____ Supplied data

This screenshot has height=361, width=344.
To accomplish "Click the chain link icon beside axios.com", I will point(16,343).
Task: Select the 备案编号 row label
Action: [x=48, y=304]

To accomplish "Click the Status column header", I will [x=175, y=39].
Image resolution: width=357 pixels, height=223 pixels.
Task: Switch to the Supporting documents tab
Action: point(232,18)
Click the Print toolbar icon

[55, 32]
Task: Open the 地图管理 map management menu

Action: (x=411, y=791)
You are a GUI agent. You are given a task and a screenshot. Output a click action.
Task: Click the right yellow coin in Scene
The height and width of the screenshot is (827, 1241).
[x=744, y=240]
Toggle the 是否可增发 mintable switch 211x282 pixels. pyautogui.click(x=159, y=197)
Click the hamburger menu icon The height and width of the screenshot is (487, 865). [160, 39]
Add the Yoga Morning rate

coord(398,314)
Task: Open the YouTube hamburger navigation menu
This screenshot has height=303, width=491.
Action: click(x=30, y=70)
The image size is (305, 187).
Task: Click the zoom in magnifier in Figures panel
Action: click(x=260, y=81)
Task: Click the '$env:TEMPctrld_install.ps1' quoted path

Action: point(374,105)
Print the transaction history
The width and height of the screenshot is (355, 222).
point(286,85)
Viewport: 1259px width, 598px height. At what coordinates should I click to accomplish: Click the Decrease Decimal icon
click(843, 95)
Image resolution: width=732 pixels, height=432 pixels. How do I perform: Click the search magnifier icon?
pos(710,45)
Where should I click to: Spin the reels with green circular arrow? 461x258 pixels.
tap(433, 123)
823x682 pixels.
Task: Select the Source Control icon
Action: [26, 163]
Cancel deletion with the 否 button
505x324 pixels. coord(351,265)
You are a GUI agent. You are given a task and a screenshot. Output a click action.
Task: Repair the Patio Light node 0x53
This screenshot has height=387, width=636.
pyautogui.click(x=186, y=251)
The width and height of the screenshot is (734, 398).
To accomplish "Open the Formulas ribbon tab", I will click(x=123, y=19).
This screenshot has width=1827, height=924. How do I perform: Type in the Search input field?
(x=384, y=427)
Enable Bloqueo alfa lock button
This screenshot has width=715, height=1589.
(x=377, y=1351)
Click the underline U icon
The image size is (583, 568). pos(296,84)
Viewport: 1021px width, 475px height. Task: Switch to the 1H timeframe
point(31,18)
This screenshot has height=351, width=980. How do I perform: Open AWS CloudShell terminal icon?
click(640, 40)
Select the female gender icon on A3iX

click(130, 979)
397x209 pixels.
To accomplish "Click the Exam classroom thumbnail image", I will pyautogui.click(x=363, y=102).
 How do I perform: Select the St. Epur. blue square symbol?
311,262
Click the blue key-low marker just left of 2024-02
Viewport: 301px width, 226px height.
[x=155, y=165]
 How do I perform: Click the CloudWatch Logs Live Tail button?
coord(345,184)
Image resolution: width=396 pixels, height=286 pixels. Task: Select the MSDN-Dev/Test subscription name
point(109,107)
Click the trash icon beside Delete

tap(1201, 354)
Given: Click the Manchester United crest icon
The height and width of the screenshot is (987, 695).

________

Requirement
Copy out all of the data above, line for line, without changing anything.

Task solution
This screenshot has height=361, width=344.
To accomplish "Click the chain link icon beside axios.com", I will point(16,343).
Task: Select the 备案编号 row label
Action: [x=48, y=304]

To accomplish "Click the Status column header", I will [x=175, y=39].
Image resolution: width=357 pixels, height=223 pixels.
Task: Switch to the Supporting documents tab
Action: point(232,18)
Click the Print toolbar icon

[55, 32]
Task: Open the 地图管理 map management menu

Action: (x=411, y=791)
You are a GUI agent. You are given a task and a screenshot. Output a click action.
Task: Click the right yellow coin in Scene
The height and width of the screenshot is (827, 1241).
[x=744, y=240]
Toggle the 是否可增发 mintable switch 211x282 pixels. pyautogui.click(x=159, y=197)
Click the hamburger menu icon The height and width of the screenshot is (487, 865). [160, 39]
Add the Yoga Morning rate

coord(398,314)
Task: Open the YouTube hamburger navigation menu
This screenshot has height=303, width=491.
Action: click(x=30, y=70)
The image size is (305, 187).
Task: Click the zoom in magnifier in Figures panel
Action: click(x=260, y=81)
Task: Click the '$env:TEMPctrld_install.ps1' quoted path

Action: point(374,105)
Print the transaction history
The width and height of the screenshot is (355, 222).
point(286,85)
Viewport: 1259px width, 598px height. At what coordinates should I click to accomplish: Click the Decrease Decimal icon
click(843, 95)
Image resolution: width=732 pixels, height=432 pixels. How do I perform: Click the search magnifier icon?
pos(710,45)
Where should I click to: Spin the reels with green circular arrow? 461x258 pixels.
tap(433, 123)
823x682 pixels.
Task: Select the Source Control icon
Action: [26, 163]
Cancel deletion with the 否 button
505x324 pixels. coord(351,265)
You are a GUI agent. You are given a task and a screenshot. Output a click action.
Task: Repair the Patio Light node 0x53
This screenshot has height=387, width=636.
pyautogui.click(x=186, y=251)
The width and height of the screenshot is (734, 398).
To accomplish "Open the Formulas ribbon tab", I will click(x=123, y=19).
This screenshot has width=1827, height=924. How do I perform: Type in the Search input field?
(x=384, y=427)
Enable Bloqueo alfa lock button
This screenshot has width=715, height=1589.
(x=377, y=1351)
Click the underline U icon
The image size is (583, 568). pos(296,84)
Viewport: 1021px width, 475px height. Task: Switch to the 1H timeframe
point(31,18)
This screenshot has height=351, width=980. How do I perform: Open AWS CloudShell terminal icon?
click(640, 40)
Select the female gender icon on A3iX

click(130, 979)
397x209 pixels.
To accomplish "Click the Exam classroom thumbnail image", I will pyautogui.click(x=363, y=102).
 How do I perform: Select the St. Epur. blue square symbol?
311,262
Click the blue key-low marker just left of 2024-02
Viewport: 301px width, 226px height.
[x=155, y=165]
 How do I perform: Click the CloudWatch Logs Live Tail button?
coord(345,184)
Image resolution: width=396 pixels, height=286 pixels. Task: Select the MSDN-Dev/Test subscription name
point(109,107)
Click the trash icon beside Delete

tap(1201, 354)
Given: Click the Manchester United crest icon
The height and width of the screenshot is (987, 695).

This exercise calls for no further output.